Studio album by Sixpence None the Richer
- Released: April 18, 1995
- Studio: Omni Sound (Nashville, Tennessee)
- Genre: Alternative rock, pop rock, Christian rock
- Length: 49:39
- Label: R.E.X.
- Producer: Armand John Petri

Sixpence None the Richer chronology
| The Fatherless and the Widow (1994) | This Beautiful Mess (1995) | Sixpence None the Richer (1997) |

= This Beautiful Mess =

This Beautiful Mess is the second studio album by American band Sixpence None the Richer, released in 1995 (see 1995 in music). The recording was produced by Armand John Petri, who also managed the band from 1993 to 1997. This Beautiful Mess surpassed 50,000 copies sold during its first year of release and laid the foundation for Sixpence's self-titled breakout album two years later. This Beautiful Mess won the 1996 Dove Award for "Alternative/Modern Rock Album of the Year." The songs "Within a Room Somewhere" and "I Can't Explain" were both minor hits on the Christian music charts.

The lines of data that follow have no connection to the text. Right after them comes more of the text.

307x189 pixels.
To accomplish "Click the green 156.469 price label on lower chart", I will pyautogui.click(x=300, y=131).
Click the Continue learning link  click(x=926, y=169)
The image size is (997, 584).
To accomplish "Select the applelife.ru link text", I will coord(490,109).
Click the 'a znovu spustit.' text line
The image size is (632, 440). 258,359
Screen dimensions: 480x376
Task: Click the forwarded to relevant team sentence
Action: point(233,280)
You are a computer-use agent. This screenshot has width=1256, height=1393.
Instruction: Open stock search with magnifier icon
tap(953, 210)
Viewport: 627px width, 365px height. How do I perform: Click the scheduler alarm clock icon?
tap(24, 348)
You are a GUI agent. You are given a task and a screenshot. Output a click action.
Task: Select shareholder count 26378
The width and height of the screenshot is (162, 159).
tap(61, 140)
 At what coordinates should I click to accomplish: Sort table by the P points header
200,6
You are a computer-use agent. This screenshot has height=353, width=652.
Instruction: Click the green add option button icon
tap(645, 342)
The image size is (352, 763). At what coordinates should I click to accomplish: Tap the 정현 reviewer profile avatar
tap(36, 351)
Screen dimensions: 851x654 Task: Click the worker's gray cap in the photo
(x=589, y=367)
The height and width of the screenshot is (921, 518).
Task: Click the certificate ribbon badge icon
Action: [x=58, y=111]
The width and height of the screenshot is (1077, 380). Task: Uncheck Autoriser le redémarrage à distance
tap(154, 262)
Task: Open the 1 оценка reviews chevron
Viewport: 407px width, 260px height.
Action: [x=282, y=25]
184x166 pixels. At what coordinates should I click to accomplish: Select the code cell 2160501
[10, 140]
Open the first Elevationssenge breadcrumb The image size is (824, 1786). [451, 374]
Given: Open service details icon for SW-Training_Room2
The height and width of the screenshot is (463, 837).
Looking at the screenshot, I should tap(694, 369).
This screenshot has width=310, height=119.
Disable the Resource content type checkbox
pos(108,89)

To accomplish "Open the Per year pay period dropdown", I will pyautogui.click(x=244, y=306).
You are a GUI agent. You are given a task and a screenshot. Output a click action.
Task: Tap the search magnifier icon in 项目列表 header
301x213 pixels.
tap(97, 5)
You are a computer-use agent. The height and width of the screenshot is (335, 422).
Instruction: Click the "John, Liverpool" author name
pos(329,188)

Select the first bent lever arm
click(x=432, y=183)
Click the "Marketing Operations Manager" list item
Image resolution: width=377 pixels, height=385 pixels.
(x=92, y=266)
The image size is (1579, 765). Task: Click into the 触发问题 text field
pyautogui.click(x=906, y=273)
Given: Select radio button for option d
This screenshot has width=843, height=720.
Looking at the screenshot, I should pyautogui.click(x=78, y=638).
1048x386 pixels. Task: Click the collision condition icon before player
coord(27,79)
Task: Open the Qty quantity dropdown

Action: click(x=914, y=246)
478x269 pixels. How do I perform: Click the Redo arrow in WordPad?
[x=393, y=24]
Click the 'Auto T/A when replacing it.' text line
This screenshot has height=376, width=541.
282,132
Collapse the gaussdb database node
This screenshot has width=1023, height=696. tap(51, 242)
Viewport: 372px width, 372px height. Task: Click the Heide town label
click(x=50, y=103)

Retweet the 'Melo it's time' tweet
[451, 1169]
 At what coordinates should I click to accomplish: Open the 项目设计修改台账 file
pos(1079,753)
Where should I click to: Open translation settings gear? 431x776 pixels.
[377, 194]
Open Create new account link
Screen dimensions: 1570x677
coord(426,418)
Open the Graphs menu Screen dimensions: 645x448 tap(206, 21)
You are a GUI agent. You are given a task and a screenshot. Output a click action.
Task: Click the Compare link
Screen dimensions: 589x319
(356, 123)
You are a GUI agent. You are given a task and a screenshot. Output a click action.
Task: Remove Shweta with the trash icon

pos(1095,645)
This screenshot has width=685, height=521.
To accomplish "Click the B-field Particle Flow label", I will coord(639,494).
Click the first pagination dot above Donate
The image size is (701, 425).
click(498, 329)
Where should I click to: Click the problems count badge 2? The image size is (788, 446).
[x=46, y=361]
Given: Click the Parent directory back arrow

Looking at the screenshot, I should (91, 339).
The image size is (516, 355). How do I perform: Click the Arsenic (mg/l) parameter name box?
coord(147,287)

Two bands named after this album exist. The first originated in Colorado Springs, Colorado in 1996 and went on to become OneRepublic. The second, formed in 1997, is the Dutch rock quintet from the Netherlands.

==Critical reception==

At the time of the album's release, Sixpence None the Richer were stereotyped as both an indie band and a Christian band, which led to This Beautiful Mess receiving relatively little in the way of attention from the secular or "mainstream" music industries — the band's lead vocalist, Leigh Nash, stated during a 1999 interview, "we really knocked ourselves out for [This Beautiful Mess] and it didn’t really go anywhere." — although the attention it did receive was generally positive. The magazine Cross Rhythms highly praised it, saying "This, their second (proper) album, has been eagerly awaited and does not disappoint.", and AllMusic gave a moderately favorable review with particular praise going to the songs "Within a Room, Somewhere", calling it "one of the strongest songs of the album," and "Melting Alone," which "keenly expresses the pain of loneliness."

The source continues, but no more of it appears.